WHAT IS ASKED -
Pull out every line of the records that contains the string "This", matching uppercase and lowercase exactly.
* Begin PROVIDED MATERIAL *
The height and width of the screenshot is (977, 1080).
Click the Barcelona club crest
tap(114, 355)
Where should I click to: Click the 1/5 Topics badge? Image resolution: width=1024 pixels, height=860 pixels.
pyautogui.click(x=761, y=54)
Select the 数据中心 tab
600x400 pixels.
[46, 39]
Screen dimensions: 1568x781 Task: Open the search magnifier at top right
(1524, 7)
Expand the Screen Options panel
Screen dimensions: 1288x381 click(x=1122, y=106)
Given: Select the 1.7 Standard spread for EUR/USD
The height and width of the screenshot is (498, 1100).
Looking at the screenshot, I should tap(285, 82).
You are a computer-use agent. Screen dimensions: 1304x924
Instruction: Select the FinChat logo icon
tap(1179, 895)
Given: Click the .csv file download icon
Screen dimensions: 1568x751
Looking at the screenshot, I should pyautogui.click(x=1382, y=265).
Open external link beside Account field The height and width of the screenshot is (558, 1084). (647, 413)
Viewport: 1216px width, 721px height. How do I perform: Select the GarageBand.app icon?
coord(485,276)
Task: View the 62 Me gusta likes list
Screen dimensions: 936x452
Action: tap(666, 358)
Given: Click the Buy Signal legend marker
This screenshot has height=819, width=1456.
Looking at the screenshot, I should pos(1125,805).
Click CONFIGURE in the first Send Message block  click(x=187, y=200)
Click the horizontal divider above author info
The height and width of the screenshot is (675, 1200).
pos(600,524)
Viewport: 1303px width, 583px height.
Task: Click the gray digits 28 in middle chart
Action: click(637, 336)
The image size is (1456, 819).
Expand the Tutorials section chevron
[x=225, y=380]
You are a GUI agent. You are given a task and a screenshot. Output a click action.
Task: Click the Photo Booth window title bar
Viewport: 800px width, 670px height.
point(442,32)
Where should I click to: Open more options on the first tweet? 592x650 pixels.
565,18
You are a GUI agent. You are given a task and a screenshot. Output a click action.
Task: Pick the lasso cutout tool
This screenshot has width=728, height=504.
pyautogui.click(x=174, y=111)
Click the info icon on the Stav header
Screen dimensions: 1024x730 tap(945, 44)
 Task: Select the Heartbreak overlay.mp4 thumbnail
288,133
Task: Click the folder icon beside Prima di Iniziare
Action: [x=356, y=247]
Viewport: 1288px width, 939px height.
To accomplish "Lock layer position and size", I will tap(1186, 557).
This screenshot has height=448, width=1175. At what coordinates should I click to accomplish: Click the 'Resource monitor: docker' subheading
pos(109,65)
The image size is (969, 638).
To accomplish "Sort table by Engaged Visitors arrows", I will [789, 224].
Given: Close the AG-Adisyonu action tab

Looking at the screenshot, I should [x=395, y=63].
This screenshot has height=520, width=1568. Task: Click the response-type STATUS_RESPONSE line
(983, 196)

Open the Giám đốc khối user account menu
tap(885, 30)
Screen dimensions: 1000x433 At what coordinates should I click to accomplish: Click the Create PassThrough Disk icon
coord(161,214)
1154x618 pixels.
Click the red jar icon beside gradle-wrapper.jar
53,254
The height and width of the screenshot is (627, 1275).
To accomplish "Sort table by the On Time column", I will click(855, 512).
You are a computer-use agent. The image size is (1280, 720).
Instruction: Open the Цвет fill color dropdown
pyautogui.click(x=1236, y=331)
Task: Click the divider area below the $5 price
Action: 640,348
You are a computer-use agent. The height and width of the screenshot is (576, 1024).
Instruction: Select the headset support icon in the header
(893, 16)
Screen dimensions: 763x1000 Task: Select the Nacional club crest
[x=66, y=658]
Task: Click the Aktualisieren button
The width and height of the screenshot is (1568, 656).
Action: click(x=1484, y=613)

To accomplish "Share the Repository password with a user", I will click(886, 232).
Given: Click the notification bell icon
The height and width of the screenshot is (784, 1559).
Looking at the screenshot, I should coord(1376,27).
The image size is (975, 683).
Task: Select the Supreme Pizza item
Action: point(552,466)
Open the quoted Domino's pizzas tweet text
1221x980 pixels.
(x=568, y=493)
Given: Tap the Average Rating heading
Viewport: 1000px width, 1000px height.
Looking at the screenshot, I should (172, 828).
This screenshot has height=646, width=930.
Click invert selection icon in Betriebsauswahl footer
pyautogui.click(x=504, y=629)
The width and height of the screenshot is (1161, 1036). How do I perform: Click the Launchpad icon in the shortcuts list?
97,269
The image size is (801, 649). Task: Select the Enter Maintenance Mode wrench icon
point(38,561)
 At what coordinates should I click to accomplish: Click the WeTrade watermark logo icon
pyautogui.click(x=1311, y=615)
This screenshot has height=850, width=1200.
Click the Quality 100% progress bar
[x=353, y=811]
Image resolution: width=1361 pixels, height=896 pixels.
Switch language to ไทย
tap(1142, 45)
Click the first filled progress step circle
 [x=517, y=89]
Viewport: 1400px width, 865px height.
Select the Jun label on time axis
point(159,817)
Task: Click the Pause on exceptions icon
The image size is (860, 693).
* End PROVIDED MATERIAL *
FULL SOLUTION -
This screenshot has height=819, width=1456.
This screenshot has width=728, height=504.
This screenshot has height=448, width=1175. At what coordinates should I click to accomplish: Click the 'Resource monitor: docker' subheading
This screenshot has height=520, width=1568. Task: Click the response-type STATUS_RESPONSE line
This screenshot has height=646, width=930.
This screenshot has height=850, width=1200.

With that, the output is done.